(Stored data)
━━━━━━━━━━━━━━━━

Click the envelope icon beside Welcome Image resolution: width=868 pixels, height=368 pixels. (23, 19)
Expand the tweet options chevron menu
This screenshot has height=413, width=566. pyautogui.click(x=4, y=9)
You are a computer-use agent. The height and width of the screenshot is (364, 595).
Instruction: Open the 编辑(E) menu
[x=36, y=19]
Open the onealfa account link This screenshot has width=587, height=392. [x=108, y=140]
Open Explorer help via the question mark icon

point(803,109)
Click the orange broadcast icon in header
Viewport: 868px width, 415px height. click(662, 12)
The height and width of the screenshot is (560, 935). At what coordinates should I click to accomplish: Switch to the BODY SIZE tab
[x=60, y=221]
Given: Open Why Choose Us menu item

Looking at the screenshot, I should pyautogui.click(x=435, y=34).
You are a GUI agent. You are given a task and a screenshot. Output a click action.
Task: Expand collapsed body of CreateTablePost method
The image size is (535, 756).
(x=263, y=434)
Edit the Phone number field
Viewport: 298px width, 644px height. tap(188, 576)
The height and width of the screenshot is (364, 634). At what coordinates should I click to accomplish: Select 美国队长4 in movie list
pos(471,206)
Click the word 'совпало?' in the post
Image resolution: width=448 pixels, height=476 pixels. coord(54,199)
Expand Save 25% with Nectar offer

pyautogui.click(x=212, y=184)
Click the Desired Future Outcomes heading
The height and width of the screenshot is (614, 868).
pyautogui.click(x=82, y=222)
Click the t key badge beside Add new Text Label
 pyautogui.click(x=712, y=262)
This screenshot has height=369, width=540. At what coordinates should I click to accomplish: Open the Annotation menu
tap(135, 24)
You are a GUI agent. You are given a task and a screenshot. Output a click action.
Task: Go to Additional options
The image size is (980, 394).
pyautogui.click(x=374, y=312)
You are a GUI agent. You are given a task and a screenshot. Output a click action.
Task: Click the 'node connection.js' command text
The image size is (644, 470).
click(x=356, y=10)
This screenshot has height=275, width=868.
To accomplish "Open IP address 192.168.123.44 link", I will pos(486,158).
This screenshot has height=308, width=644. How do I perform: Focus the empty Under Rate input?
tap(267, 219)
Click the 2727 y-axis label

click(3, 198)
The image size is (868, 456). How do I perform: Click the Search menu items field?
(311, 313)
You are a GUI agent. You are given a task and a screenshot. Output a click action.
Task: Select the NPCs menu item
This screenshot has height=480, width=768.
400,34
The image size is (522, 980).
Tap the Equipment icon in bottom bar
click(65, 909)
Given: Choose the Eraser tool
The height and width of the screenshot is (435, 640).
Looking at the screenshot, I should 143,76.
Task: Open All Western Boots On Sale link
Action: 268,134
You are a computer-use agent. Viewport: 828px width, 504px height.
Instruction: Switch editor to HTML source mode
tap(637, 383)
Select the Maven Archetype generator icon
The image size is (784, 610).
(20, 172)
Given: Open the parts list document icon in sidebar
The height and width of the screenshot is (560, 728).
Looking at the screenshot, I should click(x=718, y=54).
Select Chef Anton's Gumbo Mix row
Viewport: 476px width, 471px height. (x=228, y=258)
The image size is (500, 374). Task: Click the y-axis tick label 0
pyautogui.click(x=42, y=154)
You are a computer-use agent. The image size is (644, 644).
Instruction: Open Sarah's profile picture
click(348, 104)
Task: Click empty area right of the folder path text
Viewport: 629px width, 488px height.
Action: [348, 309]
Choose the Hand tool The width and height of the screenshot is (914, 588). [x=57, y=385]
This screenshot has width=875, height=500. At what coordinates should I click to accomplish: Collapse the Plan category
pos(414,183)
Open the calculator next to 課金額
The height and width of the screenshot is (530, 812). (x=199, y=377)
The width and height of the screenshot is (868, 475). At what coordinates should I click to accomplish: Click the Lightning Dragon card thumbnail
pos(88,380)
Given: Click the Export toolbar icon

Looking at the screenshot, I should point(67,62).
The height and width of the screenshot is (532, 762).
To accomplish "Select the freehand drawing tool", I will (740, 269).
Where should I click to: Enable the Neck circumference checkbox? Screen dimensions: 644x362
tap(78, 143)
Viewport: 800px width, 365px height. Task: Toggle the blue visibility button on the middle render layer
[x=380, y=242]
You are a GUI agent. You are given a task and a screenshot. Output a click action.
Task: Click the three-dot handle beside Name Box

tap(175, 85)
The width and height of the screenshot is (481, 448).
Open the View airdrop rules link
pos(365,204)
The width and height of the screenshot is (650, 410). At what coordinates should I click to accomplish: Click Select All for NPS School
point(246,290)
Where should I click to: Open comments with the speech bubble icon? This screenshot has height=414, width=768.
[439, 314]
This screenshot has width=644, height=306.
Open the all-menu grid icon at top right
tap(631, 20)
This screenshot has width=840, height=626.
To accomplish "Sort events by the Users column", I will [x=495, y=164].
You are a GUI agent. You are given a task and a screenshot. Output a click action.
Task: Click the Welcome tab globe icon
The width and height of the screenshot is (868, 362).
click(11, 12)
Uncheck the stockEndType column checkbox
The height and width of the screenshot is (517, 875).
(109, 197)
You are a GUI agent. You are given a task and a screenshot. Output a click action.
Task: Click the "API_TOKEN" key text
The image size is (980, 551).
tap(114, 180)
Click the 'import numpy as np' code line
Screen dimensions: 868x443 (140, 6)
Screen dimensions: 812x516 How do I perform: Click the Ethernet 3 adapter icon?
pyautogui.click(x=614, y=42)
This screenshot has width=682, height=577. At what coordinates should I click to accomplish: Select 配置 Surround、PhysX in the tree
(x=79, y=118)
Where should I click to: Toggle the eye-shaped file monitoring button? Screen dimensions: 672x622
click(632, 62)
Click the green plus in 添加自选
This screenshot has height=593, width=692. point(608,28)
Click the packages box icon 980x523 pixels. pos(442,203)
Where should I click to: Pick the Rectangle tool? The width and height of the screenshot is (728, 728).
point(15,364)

━━━━━━━━━━━━━━━━

Look above for the line containing "Given: Open Why Choose Us menu item" and the line containing "Task: Expand collapsed". Transcribe both, with the lines between them, exactly.

Given: Open Why Choose Us menu item

Looking at the screenshot, I should pyautogui.click(x=435, y=34).
You are a GUI agent. You are given a task and a screenshot. Output a click action.
Task: Expand collapsed body of CreateTablePost method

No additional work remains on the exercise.